Most things in our lives can’t and shouldn’t be a speed run. Obviously, we lose opportunities to learn, engage, enjoy and experience life when we focus only on time.

However, our days do have trapped capacity and hidden pockets of time. Where can you harmlessly put seconds and minutes back into your schedule?

How long does it take you to write and ship full-fledged PAG? Can you do it in 45 minutes, in a crisis? Could you do it in less?

Photographers, what does it take to get your photos online after an event? I worked with one photo team that spend a day (or more) choosing photos, cropping, and writing cutlines. Squeeze out the slack and you might be able to get them online in 15 minutes.

Journalists and reporters live on deadlines, are you mobile enough to keep up? Are your phone and e-mail connections reliable? Can you send informed responses with authority without having to route statements through multiple people?

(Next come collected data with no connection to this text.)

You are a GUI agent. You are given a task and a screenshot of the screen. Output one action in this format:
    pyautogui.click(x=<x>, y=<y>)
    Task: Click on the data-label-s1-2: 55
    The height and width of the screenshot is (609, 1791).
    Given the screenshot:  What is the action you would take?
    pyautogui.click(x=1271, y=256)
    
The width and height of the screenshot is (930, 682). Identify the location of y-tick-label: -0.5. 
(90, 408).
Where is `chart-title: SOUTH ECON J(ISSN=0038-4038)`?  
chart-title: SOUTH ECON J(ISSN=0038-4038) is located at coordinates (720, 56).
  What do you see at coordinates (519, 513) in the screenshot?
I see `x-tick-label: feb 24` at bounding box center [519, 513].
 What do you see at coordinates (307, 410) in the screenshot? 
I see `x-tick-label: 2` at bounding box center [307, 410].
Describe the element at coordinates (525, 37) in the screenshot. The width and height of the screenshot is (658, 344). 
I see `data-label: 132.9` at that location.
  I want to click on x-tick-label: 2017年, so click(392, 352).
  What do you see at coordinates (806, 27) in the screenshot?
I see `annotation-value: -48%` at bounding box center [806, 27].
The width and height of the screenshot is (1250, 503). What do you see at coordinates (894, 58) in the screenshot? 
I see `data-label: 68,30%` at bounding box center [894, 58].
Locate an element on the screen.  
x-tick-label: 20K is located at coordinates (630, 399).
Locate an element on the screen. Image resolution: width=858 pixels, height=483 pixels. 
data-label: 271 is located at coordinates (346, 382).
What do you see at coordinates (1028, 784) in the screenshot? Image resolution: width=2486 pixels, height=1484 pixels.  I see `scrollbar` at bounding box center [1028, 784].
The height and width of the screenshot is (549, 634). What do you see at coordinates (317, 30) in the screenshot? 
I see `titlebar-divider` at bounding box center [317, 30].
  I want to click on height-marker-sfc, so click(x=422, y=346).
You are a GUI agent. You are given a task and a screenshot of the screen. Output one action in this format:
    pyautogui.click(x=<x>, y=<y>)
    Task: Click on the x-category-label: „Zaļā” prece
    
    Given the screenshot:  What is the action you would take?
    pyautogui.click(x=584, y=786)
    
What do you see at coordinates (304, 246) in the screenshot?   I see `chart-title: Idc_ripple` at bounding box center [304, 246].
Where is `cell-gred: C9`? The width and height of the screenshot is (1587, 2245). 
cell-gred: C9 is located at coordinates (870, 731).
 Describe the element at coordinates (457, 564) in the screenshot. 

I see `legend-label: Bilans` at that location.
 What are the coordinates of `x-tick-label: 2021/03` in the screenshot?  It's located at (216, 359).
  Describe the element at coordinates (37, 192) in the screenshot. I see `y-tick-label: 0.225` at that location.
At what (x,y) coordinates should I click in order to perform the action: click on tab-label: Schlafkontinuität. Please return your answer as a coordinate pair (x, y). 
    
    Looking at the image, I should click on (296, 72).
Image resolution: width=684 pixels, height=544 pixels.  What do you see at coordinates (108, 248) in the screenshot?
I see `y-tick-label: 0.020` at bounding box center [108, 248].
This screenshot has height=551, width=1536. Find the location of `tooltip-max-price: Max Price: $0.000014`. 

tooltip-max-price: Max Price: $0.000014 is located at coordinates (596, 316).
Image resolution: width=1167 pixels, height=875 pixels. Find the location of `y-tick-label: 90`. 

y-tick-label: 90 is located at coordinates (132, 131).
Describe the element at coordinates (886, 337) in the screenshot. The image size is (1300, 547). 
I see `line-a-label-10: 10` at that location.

These are just small, common sense examples of trapped capacity. I’m not looking to set world records, but I do want to be more deliberate with my time. 

Speed runs illustrate how much more deliberate we could really be, and how much time we could re-invest in the work and relationships we value.

*Big irony in writing a blog post about time management while using the example of watching a 2-hour YouTube video. For what it’s worth, I watched this over the course of several days, on double speed, while doing chores.